Fun for the public, and a breath of fresh air for designers

The Braderie is a windfall of big deals that buyers love, but it is also a chance for designers to connect with their clientele. Anne poses the fact that “Fashion changes all the time, and designers just adapt accordingly.” She then reinforces the fact that the Braderie is a great event where everyone comes out a winner: “Those who come here will save money, because they know that they will find quality products at amazing prices. And for designers, this is an efficient way to sell their products without having to deal with deadlines and complicated orders like they would if they were doing business with a store.”

Today, though there are certainly regulars among the participating designers, some decide not to come back and others enter fresh to the market, and the Braderie benefits from these changes. “We have around 15% new participants to each running,” explains the director. “But of course, this 50th is very special for us! We’re rolling out the red carpet for our customers, with many more surprises to discover!”

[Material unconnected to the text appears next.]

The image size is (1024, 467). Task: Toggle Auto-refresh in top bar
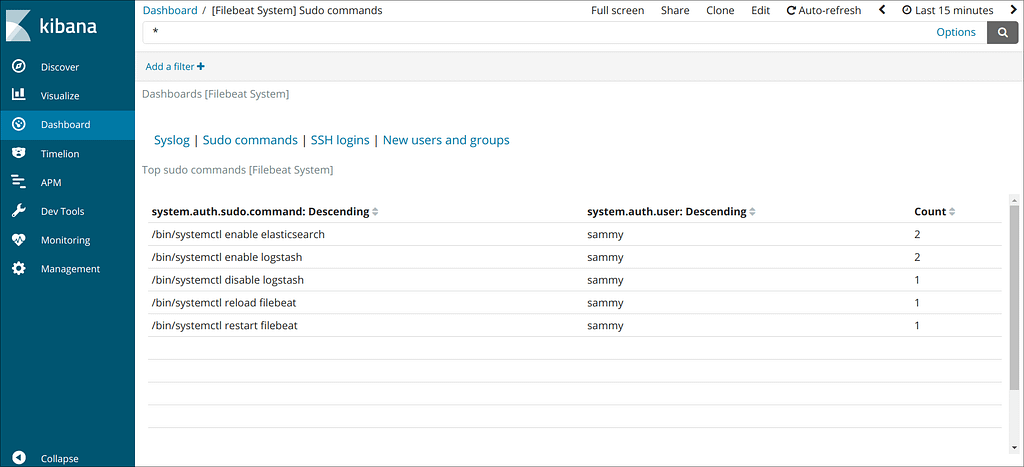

Tips and tricks to get the most out of your visit

”On our Facebook page, we are offering the ‘perfect shopper’ kit,” Anne de Shalla shares with us. And with her experience with the numerous past events, we trust that she has the perfect Braderie-going method down pat! “First, bring a bottle of water and a bag to hold your purchases! We also recommend wearing a comfortable outfit, like leggings and running shoes, that will be easy to take off and put back on – that’s important. A little camisole underneath your sweatshirt is essential for trying on tops without having to line up at the fitting booths,” she explains. “Also, you can look up the brands and designers that may interest you beforehand, but you should also leave yourself the opportunity for surprise!”

Don’t forget to look at the stickers, too. The ingenious colour-coded system allows you to quickly and easily see if the clothing item was designed or created in Québec, Canada, or elsewhere. And last but not least, Anne’s final tip is to come before everyone else. “We are offering a VIP evening on the night before opening to the public. It’s the perfect time to shop in an exclusive setting, benefit from seeing items before everyone else, and you will be contributing to a good cause, too!”

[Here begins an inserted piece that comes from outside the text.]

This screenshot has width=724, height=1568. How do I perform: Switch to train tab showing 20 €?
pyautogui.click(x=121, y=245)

Anne de Shalla, Braderie planner

“I remember the first time, I was on rue Prince, where Cité du Multimédia is now. “We were just a small group. I was creator and in charge of distribution. We had the idea of bringing our clients to us, so we put our machines to the test, and we received a hundred people,” Anne de Shalla reminisces. Today, she is head of a boutique open year-round at Bonsecours Market, owner of Braderie, and fashion creator.

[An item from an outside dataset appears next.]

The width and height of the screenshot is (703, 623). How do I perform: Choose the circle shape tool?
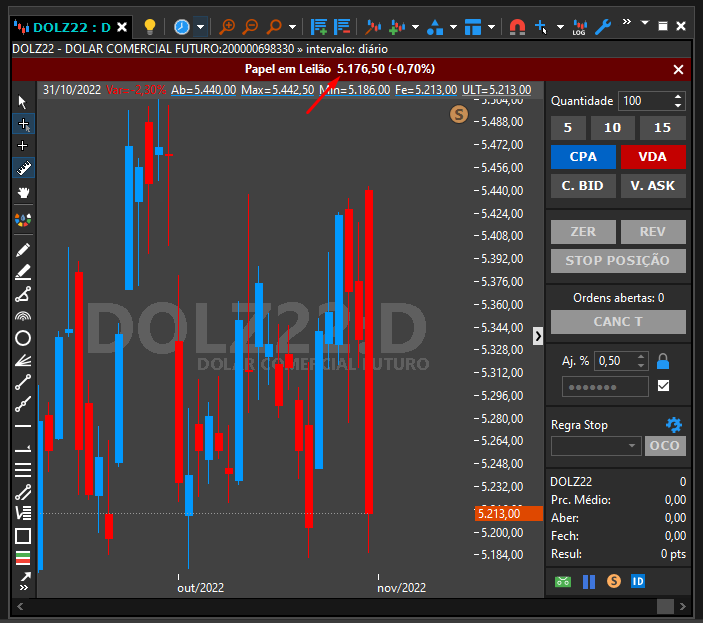[x=23, y=338]
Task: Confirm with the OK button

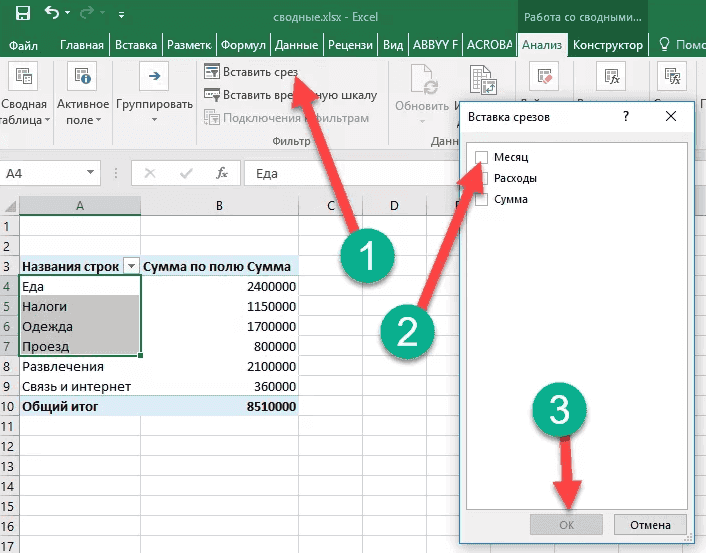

“After that, I gained rights to the Braderie and rethought everything, because that’s what designers like to do,” Anne explains. It was her specifically who had the idea to move the fashion gathering to the Bonsecours market. “For me, it was obvious, but it really was a pioneering move. There was no one there; until 1997, there were only two businesses!” Ever since, the confirmed success made Braderie popular and several venues offered to host the next one at their place. “Never!” Anne would go on to exclaim. “The Old-Montréal setting is very important, and it’s part of the whole experience. And then, it’s a Braderie, a fashion sale. Not a showroom, or a flea market. Here, designers are classified according to if they are manufacturers or more on the ready-to-wear side, and if they are women’s or men’s wear, but there are no stands or kiosks.”

A tailored event that keeps branching out

Strong off its success in Montréal, Braderie now has two other locations, in Gatineau and in Québec. For Anne de Shalla, it was an evolution that she didn’t expect at the outset, but one that she has taken on to answer customer demand. “Over time, we noticed that we had customers outside of Montréal, and we also noticed that the crowds were different and that certain designers participating in the three Braderies would be more successful in one city than the others we’re in.”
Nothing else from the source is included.